Can Murdoch make online news pay? Angelica Jopson takes stock.

RUPERT MURDOCH’S DECISION to charge users to access online news across his publications is his answer to the steep decline in advertising revenue this year. While it is appealing to try to turn millions of news surfers into paying customers, how realistic is that move?
 
“It is a huge gamble,” said Stephen Jukes, former global head of news at Reuters. “If he fails, surely there will be more blood on the wall.”
 
Jukes, who is the Dean of Media School at Bournemouth University, draws a distinction between what he calls ‘news’ and ‘news’. The first is an everyday commodity, the second a value-added, exclusive product.
 
Jukes believes it is possible to charge for the value-added variety, where the reader gets more. But if it goes wrong, users would avoid clicking through to ordinary news items, and Murdoch would end up with less revenue to pay for the ‘quality journalism’ his plan aims to ensure.

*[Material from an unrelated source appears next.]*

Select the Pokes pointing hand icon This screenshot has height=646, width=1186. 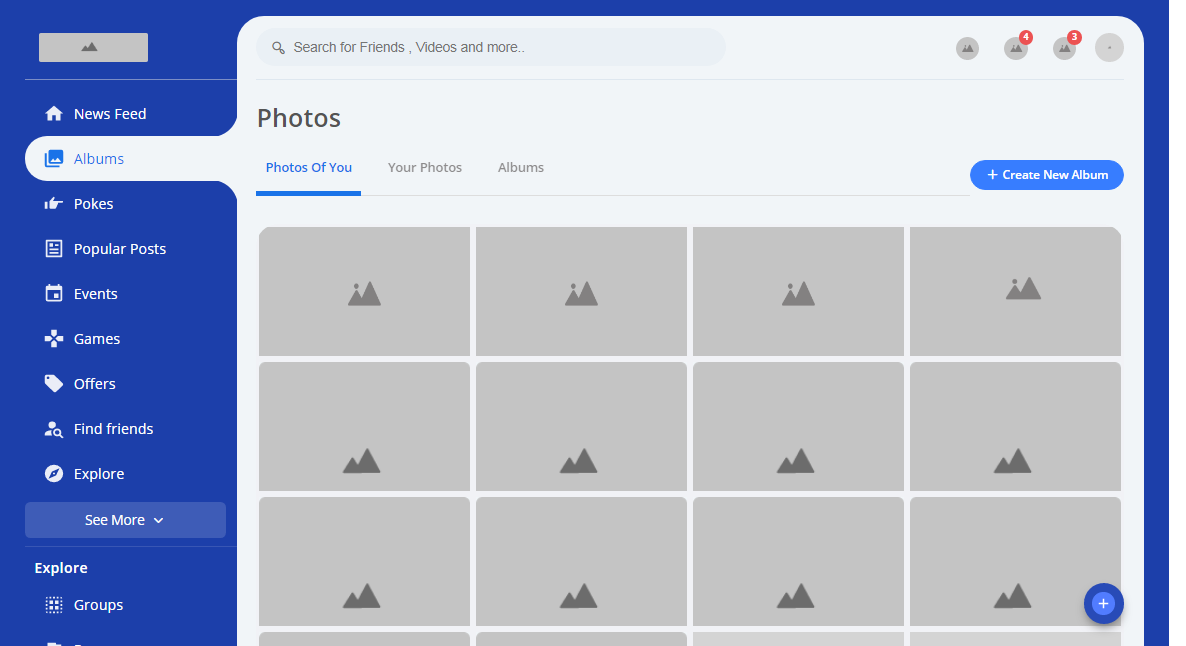(54, 204)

Journalist-turned-academic Liisa Rohumaa is of a similar opinion. A former deputy editor at FT.com, Rohumaa has seen a monetised system work. FT.com runs a three-tier access system, the top of which is a premium-level service for £199 a year, but she doesn’t believe this business model would work for websites that do not cater to niche markets. “It’s a question of who would be prepared to pay,” she said.
 
While a financial analyst may pay for the information that FT.com provides, Rohumaa cannot see consumers approaching The Sun‘s celebrity gossip or The Times‘s general news with the same attitude. Daily news can be accessed from a plethora of sources, including citizen reports and blogs. Convincing consumers they should pay to read what they may read for free elsewhere is unrealistic.

“I think our audience are starting to realise that information isn’t just in the hands of the elite,” Rohumaa said.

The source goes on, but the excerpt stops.